In a research paper published in The Journal of Gerontology, the authors present a novel deep-learning based hematological human aging clock, a biomarker that predicts the biological age of individual patients. The developed model predicts the age better than models tailored to the specific populations highlighting the differences of subregion-specific patterns of aging. In addition, the developed clocks were shown to be a better predictor of all-cause mortality than chronological age.

The study used a large dataset of fully anonymized Canadian, South Korean and Eastern European blood test records to train an aging clock. Researchers worked on multiple biomarkers using deep learning and incorporating blood biochemistry, transcriptomics, and even imaging data to be able to track the effectiveness of the various interventions.

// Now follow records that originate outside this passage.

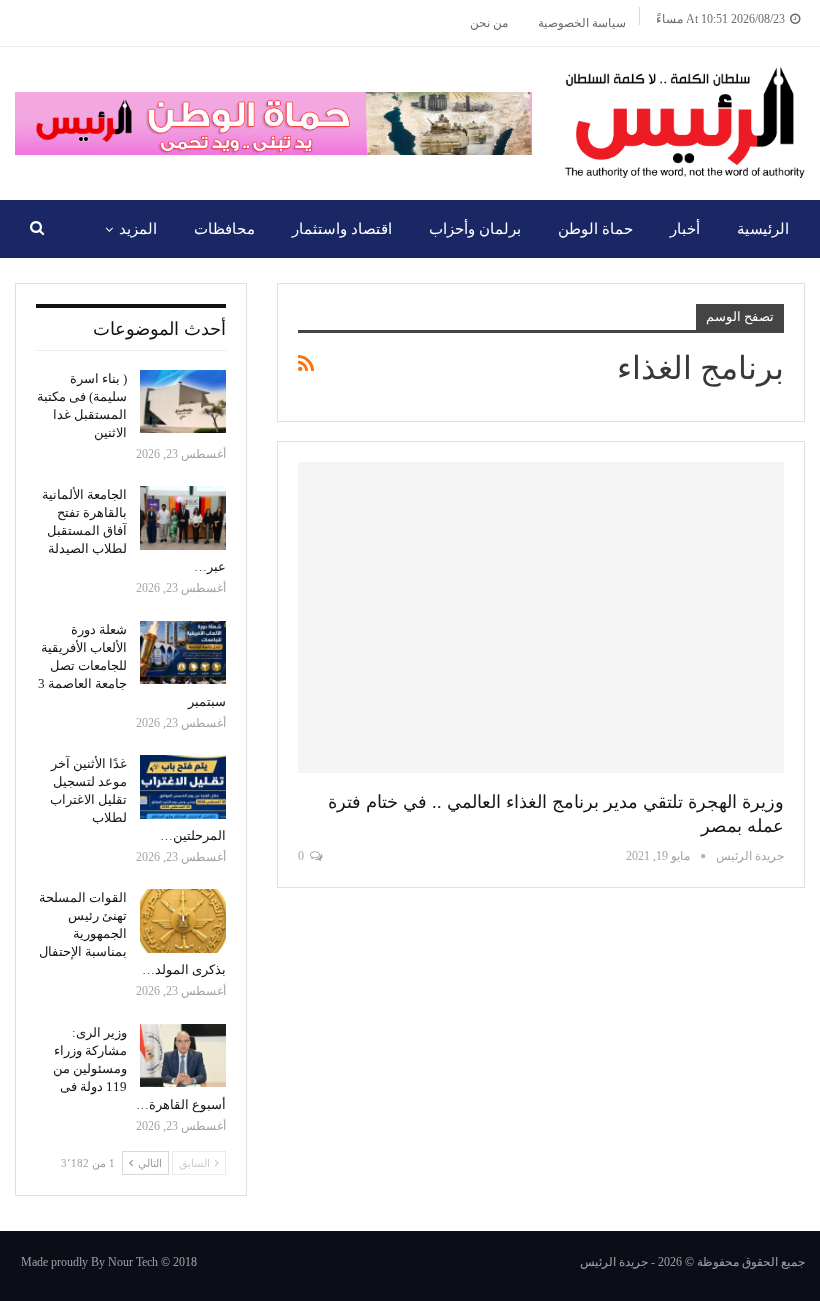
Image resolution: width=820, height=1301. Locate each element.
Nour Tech (133, 1262)
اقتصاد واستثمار (342, 229)
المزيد (138, 229)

The pursuit of biological aging clocks is a major focus point of the aging field and is a key step in the development of interventions in human aging. The paper represents the evolution of the first easily adaptable clock that can be applied at a population level regardless of population biases. The clock is very cost-effective, without the requirement of next-generation sequencing or other specialized equipment.

Development of effective biomarkers of age is one of the most pressing goals in geroscience as it lays the foundation for efficient preclinical and clinical evaluation of potential healthspan-extending interventions. By developing accurate biomarkers of aging, the efficacy of potential healthspan-extending interventions could be tested according to changes in study participants' biomarkers of age.

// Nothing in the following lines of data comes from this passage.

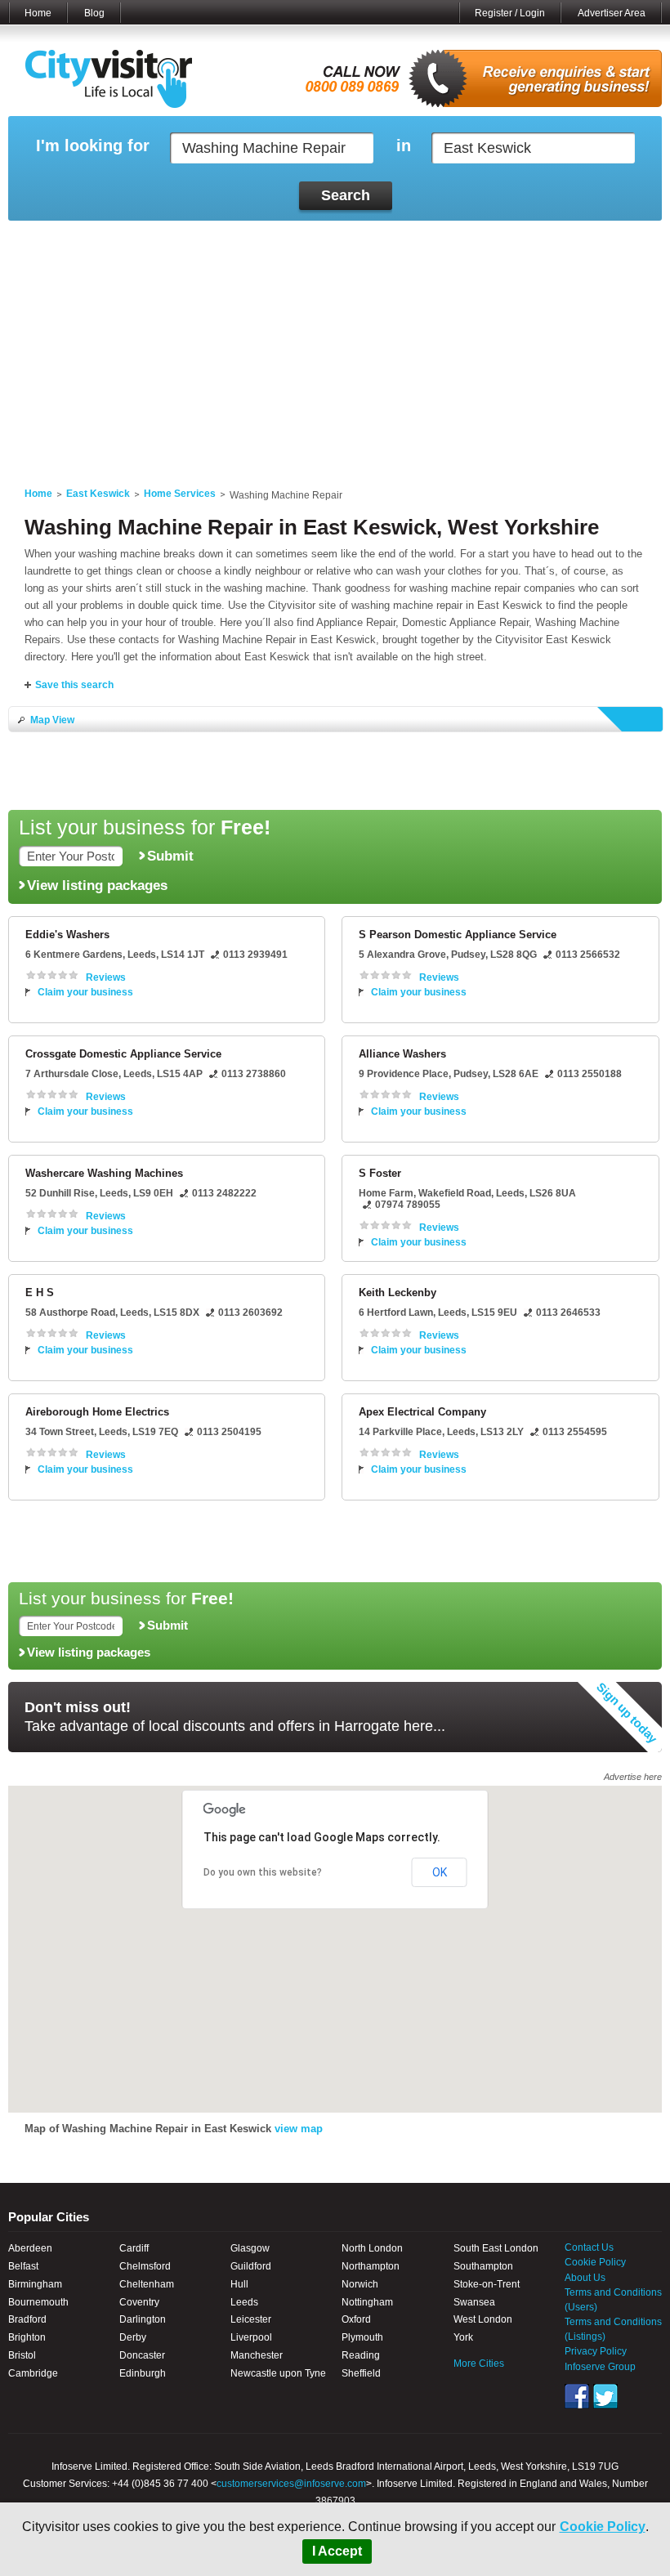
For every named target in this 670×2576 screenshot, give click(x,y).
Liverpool (251, 2337)
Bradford (27, 2319)
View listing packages (97, 885)
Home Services (180, 493)
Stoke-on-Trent (486, 2284)
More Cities (478, 2363)
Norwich (360, 2284)
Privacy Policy (596, 2351)
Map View (52, 720)
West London (482, 2319)
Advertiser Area (611, 13)
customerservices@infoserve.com (291, 2483)
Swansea (474, 2302)
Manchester (256, 2355)
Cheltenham (146, 2284)
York (463, 2337)
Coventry (139, 2302)
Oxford (356, 2319)
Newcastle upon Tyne (278, 2373)
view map (299, 2128)
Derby (132, 2337)
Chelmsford (145, 2266)
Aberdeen (30, 2248)
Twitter (605, 2396)
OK (439, 1872)
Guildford (250, 2266)
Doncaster (142, 2355)
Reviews (106, 977)
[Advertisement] (335, 344)
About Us (585, 2277)
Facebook (577, 2396)
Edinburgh (142, 2373)
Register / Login (510, 13)
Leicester (250, 2319)
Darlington (142, 2319)
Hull (239, 2284)
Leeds (244, 2302)
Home (38, 13)
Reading (361, 2355)
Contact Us (589, 2247)
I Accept (337, 2551)
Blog (94, 13)
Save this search (74, 685)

While significant attention is paid to the development of highly accurate biomarkers of aging, less attention is paid to developing actionable biomarkers of aging that can be tested inexpensively using the tools at hand to the majority of researchers and clinicians. The team developed the deep-learning based, blood biochemistry aging clock in the hopes of making progress toward the goal of more actionable biomarkers of aging.

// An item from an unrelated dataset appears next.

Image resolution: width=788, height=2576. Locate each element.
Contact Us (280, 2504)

Age is one of the features possessed by every living creature. Previously when the team trained the deep neural networks to predict the age of the person, the DNNs captured the most biologically-relevant features and could be re-trained on diseases and could be used to integrate the multiple data types and also extract the most important features within each data type and across the data types.

In the paper they showed one of the proofs of concept on a very simple and abundant data type that can assess the population-specificity of the predictors, the importance of ethnicity and population group in age prediction and the differences in the most important features contributing to the accuracy of these predictors. The work might improve clinical trial enrollment practices, assess the population specificity of a variety of the biomarkers and pave the way for the development of more complex multi-modal biomarkers of aging and disease.